One thing we need to say about Culloden is that it was not an English versus Scots affair. There were English and Scots on both sides. Prince Charlie recruited a small English force from Manchester. There were Scots who opposed the Stuart cause and fought for the Hanoverians,in fact more Scots fought for Cumberland than for Charlie. One of the worst persecutors of highland rebels was Captain Ferguson, of the ship Terror. He was a Scot whose warship scoured the Scottish isles for escapees, whom he ruthlessly hanged.
Culloden should be regarded as a national disaster, not merely a Scottish one, because it was an atrocity that sullies the history of the whole island. I can testify that the atmosphere that lurks at its site can have bad emotional effects. The evil that men do lives after them, says the Bard, and it is so true of that battlefield.
I have visited Culloden, and I intensely disliked the experience,but all battlefields are evil places. As is said in Shakespeare's Henry V, "I am afeared that few die well who die in a battle." Battle is not a good way to die.
That brought me to tears. I will visit there someday. What happened there is heartbreaking.

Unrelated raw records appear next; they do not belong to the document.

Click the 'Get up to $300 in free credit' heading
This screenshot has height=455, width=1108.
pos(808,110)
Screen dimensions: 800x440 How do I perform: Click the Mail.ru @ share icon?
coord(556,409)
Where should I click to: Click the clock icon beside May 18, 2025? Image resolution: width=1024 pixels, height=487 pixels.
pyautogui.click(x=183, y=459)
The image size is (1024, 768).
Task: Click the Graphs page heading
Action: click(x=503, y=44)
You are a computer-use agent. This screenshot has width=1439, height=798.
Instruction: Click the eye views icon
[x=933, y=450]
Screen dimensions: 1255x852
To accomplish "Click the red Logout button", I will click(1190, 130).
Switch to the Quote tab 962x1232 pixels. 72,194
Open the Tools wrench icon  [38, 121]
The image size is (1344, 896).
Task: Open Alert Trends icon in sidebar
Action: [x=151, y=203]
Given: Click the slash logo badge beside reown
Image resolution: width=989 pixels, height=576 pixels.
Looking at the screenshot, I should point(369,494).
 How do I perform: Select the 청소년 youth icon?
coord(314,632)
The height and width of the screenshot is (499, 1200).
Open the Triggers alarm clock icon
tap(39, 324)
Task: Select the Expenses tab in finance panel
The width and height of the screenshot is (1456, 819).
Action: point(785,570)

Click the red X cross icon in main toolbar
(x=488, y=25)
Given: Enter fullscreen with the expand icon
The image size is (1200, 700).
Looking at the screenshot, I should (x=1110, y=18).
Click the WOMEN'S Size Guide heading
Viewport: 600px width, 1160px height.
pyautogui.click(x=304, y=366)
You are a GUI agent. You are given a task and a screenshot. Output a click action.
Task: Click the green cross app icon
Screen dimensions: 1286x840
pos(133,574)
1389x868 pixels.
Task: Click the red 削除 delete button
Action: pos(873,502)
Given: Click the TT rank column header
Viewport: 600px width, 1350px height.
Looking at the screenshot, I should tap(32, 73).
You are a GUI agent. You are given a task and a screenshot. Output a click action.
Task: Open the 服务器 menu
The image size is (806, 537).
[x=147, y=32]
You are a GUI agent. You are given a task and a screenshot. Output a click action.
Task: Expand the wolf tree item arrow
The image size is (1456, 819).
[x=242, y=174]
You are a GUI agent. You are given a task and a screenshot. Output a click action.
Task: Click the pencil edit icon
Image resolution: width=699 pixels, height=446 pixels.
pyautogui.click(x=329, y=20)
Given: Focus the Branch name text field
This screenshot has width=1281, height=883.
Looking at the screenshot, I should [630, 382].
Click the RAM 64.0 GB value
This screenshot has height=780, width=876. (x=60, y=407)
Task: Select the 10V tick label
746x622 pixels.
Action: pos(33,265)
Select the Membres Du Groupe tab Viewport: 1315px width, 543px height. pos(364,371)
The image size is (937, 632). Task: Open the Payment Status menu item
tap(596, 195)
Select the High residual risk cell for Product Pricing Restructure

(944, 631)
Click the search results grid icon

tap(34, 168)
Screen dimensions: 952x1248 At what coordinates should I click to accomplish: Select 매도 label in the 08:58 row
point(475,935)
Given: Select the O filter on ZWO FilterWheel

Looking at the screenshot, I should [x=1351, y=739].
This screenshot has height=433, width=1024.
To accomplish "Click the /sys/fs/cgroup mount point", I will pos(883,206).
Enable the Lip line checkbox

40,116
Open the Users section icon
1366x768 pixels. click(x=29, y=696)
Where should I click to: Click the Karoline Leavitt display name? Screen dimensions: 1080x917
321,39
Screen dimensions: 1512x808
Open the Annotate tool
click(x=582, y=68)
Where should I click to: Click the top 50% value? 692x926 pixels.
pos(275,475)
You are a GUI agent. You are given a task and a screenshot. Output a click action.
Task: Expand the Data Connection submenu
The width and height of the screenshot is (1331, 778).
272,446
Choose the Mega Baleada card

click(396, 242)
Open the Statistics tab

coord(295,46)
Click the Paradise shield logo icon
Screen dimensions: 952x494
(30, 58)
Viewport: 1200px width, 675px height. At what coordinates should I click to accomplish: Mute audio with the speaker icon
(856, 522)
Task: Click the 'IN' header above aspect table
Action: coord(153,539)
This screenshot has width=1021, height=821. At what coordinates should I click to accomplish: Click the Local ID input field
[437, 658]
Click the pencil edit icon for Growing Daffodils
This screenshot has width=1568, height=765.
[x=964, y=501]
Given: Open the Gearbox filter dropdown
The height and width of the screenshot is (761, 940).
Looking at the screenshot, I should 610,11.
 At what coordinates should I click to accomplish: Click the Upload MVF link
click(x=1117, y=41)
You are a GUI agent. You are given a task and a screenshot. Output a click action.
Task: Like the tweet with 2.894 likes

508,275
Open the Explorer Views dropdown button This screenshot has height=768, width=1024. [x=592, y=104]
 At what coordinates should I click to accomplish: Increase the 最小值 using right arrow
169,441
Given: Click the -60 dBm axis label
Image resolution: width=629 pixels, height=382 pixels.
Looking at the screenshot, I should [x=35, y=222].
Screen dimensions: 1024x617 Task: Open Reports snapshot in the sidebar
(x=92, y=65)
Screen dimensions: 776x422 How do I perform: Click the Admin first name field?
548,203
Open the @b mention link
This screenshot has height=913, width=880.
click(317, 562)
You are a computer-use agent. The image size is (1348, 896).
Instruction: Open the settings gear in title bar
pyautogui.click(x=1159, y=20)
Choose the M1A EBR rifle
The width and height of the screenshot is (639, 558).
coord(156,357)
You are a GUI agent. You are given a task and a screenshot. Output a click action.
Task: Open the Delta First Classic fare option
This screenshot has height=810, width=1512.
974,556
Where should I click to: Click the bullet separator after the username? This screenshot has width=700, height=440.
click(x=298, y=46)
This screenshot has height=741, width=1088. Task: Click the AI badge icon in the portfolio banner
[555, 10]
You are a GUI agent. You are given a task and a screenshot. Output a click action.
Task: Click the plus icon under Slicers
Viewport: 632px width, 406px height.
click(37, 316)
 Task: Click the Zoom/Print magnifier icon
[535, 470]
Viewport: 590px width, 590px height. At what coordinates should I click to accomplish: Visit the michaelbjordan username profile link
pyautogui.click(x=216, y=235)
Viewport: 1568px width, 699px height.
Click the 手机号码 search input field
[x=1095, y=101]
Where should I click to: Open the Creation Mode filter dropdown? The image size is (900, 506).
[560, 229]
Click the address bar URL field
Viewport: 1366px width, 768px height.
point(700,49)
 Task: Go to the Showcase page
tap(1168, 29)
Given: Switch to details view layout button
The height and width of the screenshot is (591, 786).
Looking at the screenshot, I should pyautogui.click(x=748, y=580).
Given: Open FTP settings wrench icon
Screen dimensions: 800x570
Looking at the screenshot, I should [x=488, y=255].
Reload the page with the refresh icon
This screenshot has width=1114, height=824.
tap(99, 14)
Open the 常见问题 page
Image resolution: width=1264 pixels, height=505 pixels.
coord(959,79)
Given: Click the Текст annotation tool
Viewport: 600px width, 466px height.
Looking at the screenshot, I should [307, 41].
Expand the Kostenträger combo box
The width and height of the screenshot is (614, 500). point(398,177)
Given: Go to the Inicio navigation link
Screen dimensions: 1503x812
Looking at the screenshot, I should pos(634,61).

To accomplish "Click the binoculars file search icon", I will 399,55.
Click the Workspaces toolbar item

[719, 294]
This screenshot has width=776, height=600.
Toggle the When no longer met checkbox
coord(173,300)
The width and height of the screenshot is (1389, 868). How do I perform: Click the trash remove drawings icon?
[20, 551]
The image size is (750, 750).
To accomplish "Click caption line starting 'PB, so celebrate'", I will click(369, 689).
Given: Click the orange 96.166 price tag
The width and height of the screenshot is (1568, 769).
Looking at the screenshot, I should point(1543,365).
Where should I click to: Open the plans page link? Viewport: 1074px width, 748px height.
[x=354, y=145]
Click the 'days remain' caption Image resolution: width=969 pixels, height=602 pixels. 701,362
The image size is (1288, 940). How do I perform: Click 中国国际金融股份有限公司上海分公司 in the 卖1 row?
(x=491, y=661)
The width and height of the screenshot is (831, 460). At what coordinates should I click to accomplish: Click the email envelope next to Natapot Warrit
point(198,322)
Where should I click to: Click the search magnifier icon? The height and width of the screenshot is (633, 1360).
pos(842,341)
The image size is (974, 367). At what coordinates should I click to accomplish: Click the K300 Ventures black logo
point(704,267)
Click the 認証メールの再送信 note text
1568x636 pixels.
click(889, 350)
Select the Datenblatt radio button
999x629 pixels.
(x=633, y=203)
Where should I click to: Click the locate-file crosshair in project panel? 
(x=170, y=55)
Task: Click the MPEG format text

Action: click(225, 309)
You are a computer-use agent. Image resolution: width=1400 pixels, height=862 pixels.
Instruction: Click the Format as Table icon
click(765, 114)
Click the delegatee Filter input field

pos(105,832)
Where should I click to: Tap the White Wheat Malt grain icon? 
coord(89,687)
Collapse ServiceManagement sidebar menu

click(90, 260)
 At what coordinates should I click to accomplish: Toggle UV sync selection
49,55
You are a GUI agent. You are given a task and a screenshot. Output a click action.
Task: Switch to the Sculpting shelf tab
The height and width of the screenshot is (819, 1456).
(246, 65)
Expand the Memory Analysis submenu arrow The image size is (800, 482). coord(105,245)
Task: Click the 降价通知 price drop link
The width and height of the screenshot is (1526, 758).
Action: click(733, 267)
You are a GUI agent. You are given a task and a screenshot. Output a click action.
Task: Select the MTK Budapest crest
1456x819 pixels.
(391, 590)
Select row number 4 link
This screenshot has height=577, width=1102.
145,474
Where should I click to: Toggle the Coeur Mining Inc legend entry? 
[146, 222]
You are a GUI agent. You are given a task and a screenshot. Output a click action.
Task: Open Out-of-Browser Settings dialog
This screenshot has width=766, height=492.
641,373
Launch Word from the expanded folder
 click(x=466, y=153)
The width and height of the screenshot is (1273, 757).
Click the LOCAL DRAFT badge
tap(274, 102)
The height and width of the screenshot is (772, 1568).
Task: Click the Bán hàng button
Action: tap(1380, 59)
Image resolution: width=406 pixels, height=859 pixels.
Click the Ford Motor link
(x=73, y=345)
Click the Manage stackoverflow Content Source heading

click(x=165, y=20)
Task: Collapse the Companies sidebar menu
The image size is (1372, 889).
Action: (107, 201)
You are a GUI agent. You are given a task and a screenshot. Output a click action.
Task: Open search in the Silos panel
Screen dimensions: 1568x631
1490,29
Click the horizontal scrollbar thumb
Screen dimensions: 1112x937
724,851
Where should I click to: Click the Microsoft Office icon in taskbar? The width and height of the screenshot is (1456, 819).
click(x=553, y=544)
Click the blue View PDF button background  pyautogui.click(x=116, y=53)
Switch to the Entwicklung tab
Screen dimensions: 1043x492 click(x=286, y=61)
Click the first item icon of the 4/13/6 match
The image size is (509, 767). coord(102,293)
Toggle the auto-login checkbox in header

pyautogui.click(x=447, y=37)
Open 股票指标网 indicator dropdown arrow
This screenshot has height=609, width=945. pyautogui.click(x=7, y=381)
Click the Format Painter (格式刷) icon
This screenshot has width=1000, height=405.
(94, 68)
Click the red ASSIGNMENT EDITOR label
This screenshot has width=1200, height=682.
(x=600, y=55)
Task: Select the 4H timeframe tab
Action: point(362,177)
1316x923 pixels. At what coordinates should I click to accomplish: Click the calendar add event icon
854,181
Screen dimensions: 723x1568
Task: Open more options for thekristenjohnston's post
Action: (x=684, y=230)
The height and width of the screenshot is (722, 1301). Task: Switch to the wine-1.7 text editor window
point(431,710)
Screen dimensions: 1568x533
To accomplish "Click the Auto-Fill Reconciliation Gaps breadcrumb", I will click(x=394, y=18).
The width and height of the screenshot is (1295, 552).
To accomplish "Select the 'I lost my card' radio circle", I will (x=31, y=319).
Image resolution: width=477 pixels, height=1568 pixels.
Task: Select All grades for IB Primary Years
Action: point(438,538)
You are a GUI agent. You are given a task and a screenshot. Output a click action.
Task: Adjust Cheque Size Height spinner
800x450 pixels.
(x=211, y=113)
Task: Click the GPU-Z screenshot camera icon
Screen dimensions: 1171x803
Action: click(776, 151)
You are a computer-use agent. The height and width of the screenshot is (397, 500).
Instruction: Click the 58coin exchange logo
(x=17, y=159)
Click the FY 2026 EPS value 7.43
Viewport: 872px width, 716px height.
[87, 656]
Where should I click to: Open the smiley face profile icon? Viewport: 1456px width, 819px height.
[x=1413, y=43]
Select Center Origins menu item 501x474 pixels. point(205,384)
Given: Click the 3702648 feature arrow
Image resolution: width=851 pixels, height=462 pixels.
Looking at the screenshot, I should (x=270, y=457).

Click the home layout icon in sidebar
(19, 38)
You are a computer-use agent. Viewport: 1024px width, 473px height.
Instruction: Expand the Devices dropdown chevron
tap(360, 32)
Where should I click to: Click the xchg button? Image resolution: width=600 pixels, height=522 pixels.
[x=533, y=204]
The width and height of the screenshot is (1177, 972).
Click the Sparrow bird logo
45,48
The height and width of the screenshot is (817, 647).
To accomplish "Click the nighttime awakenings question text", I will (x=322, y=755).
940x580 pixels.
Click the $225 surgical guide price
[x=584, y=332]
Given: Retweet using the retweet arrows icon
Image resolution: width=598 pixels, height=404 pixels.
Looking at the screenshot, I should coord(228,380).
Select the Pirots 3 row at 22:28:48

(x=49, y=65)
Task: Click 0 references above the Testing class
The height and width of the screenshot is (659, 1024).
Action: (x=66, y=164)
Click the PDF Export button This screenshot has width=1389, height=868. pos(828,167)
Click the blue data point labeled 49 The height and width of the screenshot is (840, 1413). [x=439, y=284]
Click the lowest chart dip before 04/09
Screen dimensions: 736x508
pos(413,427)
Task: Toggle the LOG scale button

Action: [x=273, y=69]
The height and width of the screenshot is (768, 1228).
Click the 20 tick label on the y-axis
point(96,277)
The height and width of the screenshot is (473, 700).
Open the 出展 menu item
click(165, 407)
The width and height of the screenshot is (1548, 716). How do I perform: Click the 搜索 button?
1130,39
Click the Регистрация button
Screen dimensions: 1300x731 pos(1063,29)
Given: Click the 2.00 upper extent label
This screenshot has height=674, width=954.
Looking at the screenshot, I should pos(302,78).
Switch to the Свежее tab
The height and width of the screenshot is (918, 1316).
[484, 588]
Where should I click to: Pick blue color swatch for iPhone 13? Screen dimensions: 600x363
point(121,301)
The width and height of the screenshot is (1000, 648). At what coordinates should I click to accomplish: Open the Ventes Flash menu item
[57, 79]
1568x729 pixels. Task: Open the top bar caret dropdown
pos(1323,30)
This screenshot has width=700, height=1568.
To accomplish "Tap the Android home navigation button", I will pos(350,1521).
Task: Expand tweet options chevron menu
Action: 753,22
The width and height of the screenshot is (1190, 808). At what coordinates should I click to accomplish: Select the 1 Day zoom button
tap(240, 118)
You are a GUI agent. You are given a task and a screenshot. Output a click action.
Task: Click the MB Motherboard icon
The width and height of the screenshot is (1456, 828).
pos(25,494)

Never forgotten for me too too. Have you been there? It's the only site in the world where I've literally fled.
Scary stuff, and sad too. Growing up in Scotland Culloden was part of the history, never forgotten.
King James II was monarch of both England and Scotland, but he 'converted' (some evidence to say he was all along) to Catholicism. The English nobility pretty much kicked him off the throne and installed William and Mary.
Meanwhile, up in Scotland, the clans weren't best pleased about this. They campaigned (with swords) to have James reinstated. He was their true monarch. It wasn't just in Scotland, it was notably in Ireland too (Battle of the Boyne), and had some sympathy in the rest of the British Isles. Those who supported James II were called Jacobites.
After he died, his son, then grandson were deemed to be the real kings; while the throne was actually being occupied by first William and Mary, then Anne, then finally some Hanoverian cousins - all of those Georges. Nevertheless, the campaign was still called Jacobite, even though the monarch at the time of Culloden was actually called (Bonnie) Prince Charles Edward Stuart.
I find the history stories fascinating, but I don't always understand them. What is a Jacobite? Maybe I read too fast.
All of the rest are just variations on a theme of above. Or did you mean on different battlefields? Glad that you're enjoying!
More stories!!!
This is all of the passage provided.